Estabrook majored in art while minoring in chemistry, pursuing his love for art at UA.

“It was there that I discovered my passion for oil painting, which ultimately steered me to my current career path as an artist known for my vividly colored oil paintings,” Estabrook added.

Vividly colored with a rich, heavy impasto.

“I’ve always been inspired by impressionists and the feelings that their paintings transmit when you see them in person,” he said. “I use thick impasto because it gives oil paintings an additional, physical dimension for me to play with as an artist and another layer for viewers to experience when they see my paintings in person.”

Estabrook never practiced dentistry. After finishing dental school, he had an epiphany and realized he didn’t like it. But he loved painting.

That’s not to say his pursuit of dentistry was a waste of time.

“Dental school gave me self-discipline. I have routines and practices that I might not otherwise have had that have been crucial in my success as a painter,” Estabrook explains. “Dentistry was an academically rigorous path and I learned how to put in the work. Also, sometimes the actual process of painting is real physical work, with many hours on my feet or in weird uncomfortable positions. Because of that well-honed sense of self-discipline, I’m able to focus and push past the discomfort and distractions to do my best work and to finish what my passion and creativity ignited in each piece.”

# [Written exercise]
Carry on the piece about Estabrook's move from dental school to oil painting, starting right after its last sentence. The rows that come next have nothing to do with the text about Estabrook.

# [Extracted material]
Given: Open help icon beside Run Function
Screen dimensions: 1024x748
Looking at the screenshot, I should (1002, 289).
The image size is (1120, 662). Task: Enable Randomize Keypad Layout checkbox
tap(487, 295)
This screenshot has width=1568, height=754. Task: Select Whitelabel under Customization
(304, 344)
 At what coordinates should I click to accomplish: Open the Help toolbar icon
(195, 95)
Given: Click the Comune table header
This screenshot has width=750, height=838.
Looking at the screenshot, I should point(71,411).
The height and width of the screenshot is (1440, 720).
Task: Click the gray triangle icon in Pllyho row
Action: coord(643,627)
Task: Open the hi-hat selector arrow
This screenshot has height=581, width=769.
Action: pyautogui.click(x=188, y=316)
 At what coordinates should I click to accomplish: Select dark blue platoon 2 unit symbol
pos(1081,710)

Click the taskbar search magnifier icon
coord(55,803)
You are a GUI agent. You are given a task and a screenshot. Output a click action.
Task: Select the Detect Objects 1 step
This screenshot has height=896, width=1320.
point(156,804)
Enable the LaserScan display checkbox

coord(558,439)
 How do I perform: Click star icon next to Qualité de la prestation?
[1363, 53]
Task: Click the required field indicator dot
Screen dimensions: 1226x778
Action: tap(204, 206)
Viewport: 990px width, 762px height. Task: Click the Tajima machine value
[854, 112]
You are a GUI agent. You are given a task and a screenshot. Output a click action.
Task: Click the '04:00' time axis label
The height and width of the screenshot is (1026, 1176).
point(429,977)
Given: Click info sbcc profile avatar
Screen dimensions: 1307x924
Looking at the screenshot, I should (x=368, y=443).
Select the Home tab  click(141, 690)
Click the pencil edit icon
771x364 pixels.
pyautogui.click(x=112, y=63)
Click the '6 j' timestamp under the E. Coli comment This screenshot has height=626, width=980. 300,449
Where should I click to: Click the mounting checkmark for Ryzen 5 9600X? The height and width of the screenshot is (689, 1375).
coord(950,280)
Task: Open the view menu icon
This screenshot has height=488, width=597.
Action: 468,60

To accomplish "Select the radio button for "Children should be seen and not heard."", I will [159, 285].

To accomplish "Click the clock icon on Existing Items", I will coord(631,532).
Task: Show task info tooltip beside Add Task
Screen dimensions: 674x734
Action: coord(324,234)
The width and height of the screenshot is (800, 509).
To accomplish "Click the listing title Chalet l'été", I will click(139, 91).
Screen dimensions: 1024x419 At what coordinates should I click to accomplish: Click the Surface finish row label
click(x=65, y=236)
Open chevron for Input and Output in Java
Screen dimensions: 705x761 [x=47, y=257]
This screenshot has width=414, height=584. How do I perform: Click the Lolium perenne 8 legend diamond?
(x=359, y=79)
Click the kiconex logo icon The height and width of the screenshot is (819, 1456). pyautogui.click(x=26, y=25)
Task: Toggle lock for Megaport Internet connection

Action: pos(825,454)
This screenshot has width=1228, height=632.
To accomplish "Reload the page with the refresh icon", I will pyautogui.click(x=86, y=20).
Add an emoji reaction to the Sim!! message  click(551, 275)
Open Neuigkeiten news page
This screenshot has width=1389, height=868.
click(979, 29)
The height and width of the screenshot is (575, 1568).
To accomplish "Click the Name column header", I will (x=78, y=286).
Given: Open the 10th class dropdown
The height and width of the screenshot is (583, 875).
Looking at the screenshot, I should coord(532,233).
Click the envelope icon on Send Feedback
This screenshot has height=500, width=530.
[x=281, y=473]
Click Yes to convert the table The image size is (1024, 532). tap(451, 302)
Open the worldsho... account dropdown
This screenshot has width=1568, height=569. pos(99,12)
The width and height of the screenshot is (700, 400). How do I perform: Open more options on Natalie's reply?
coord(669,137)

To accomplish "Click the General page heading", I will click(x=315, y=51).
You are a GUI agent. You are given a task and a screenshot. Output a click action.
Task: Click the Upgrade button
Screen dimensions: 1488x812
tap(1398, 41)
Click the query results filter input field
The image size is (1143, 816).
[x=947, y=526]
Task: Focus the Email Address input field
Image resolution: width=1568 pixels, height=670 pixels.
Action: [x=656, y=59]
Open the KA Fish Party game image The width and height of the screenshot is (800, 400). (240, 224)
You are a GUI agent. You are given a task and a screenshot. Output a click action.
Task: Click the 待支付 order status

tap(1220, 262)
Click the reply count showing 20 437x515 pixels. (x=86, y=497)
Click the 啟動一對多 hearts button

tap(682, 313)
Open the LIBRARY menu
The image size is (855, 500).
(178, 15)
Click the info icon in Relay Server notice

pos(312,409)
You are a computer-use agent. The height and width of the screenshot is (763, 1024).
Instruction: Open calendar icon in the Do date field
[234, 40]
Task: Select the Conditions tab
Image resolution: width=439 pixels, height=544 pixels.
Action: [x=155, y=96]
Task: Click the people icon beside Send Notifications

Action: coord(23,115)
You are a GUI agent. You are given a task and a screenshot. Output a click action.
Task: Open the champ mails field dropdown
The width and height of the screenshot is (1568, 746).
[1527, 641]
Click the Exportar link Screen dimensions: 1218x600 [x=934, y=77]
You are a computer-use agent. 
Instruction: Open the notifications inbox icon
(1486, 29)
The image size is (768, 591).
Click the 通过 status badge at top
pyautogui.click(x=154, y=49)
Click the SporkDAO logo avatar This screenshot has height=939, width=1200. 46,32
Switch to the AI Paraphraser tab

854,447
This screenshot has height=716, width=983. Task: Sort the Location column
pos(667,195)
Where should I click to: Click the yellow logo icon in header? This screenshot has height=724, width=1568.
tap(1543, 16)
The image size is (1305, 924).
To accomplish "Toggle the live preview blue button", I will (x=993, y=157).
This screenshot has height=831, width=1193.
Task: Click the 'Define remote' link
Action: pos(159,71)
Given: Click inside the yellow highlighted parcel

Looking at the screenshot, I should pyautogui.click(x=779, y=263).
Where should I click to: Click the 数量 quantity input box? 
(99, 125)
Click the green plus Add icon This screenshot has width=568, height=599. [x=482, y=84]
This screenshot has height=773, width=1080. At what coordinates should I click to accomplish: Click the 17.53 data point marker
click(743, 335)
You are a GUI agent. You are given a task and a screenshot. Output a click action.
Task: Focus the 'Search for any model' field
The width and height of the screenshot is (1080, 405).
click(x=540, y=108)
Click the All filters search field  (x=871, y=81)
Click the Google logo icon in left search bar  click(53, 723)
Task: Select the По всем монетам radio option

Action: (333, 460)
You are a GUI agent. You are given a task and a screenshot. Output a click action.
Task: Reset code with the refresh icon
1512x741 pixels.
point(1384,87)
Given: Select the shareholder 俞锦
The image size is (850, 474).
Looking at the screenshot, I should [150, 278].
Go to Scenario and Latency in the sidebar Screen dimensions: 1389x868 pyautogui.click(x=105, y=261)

# [Task response]
Estabrook’s artistic journey began by channeling the frustration over his student debt into paintings of enlarged currencies. Then came the stuffed animals. In 2018, inspired by walks in Central Park and visits to the great art museums around America and Europe, he added sculpture to his practice.

“I just loved those big bronze sculptures and I knew it was something I wanted to do,” he said. “Right around that time I got some oil clay and started playing with it, one thing turned into another and I turned those into large-scale bronze sculptures and never looked back!”

Brent Estabrook at his "Creature Comforts" exhibition at the Long Beach Museum of Art.
Brent Estabrook at his “Creature Comforts” exhibition at the Long Beach Museum of Art. Photo by Jonathan Jovel

The results have been positive with a dedicated collector base and a solo exhibition at the Long Beach Museum of Art, “Creature Comforts,” in 2022.

Estabrook lives and works in Los Angeles. He’ll have a launch for his new “Smiles” series July 11-14 at a pop-up in Westfield Century City.

Follow Estabrook on Instagram and TikTok @brentestabrook.

No Comments Yet.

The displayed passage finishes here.